▶ **Excerpt to read**
□ □ □ □ □ □ □

The preliminary analysis started with the Cardiology Network because it already had a shared minimum dataset (MDS) of data collected for individual research projects, a Clinical Trial Management System (CTMS) and a single platform for trial management based on RedCap (Research Electronic Data Capture). In addition, the Cardiology Network has ongoing initiatives, also at an international level, in line with the HBD project (such as the European Health Data and Evidence Network, EHDEN) and, above all, it already has a research project suitable for this purpose, the VaVirimS Study.
The Network defined a minimum data set of 167 variables, which contains the research data common to all studies together with some data collected specifically for the VaVirimS study (e.g. inclusion criteria). The project then analysed the Network’s minimum dataset based on the FHIR (Fast Health Interoperability Resource) and OMOP (Observational Medical Outcomes Partnership) standards in order to identify a common format and representation of the data collected by the Cardiology Network’s clinical trial management system and the clinical data in the electronic outpatient record.
From this analysis, it emerged that a series of alignments were needed in order to be able to make the data interoperable and shareable. The first requirement for Big Data to be usable is that it speaks the same language.

□ □ □ □ □ □ □

▶ **Complete the following**
(1) Answer these questions about the passage on the Cardiology Network:
(a) How many variables make up the minimum data set the Network defined?
(b) What is the name of the research project the Network already has that suits this purpose?
(c) Which two standards did the project use to analyze the Network's minimum dataset?
(2) Please copy the passage on the Cardiology Network from "The Network defined" up to and including "electronic outpatient record.".
(3) Summarize the passage on the Cardiology Network in two sentences.

▶ **Information provided**
□ □ □ □ □ □ □

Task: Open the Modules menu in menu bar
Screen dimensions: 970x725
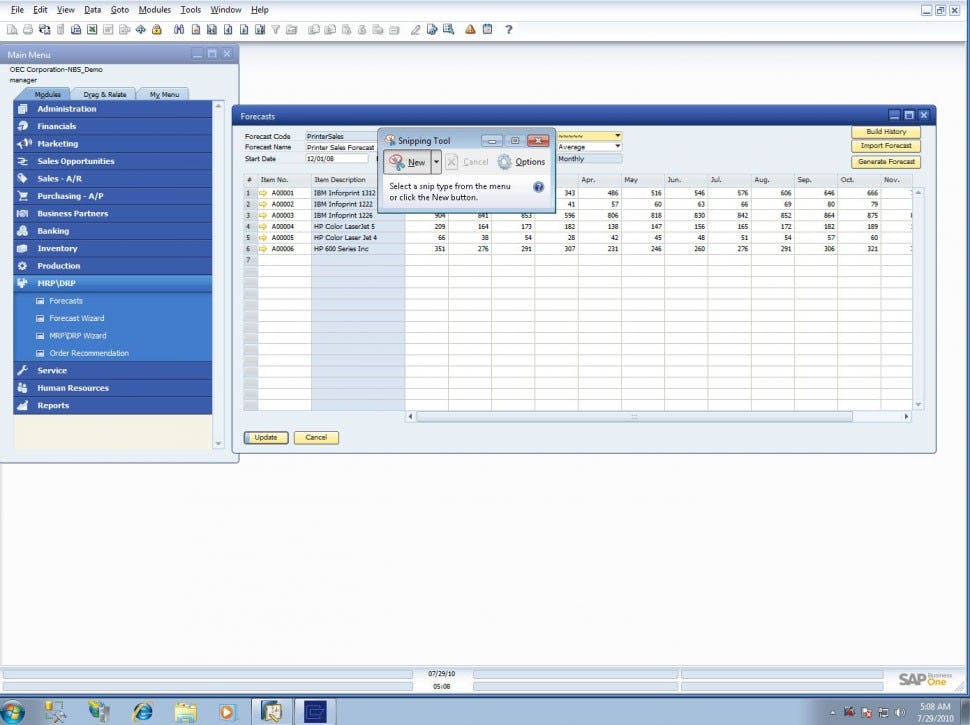Action: pyautogui.click(x=155, y=10)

□ □ □ □ □ □ □

▶ **Task results**
(1)
(a) 167
(b) The VaVirimS Study
(c) FHIR (Fast Health Interoperability Resource) and OMOP (Observational Medical Outcomes Partnership)

(2)
The Network defined a minimum data set of 167 variables, which contains the research data common to all studies together with some data collected specifically for the VaVirimS study (e.g. inclusion criteria). The project then analysed the Network’s minimum dataset based on the FHIR (Fast Health Interoperability Resource) and OMOP (Observational Medical Outcomes Partnership) standards in order to identify a common format and representation of the data collected by the Cardiology Network’s clinical trial management system and the clinical data in the electronic outpatient record.

(3) The preliminary analysis began with the Cardiology Network because it already had a shared minimum dataset, a trial management system and platform, related initiatives, and a suitable research project, the VaVirimS Study. Analyzing its 167-variable minimum data set against the FHIR and OMOP standards showed that a series of alignments were needed to make the data interoperable and shareable.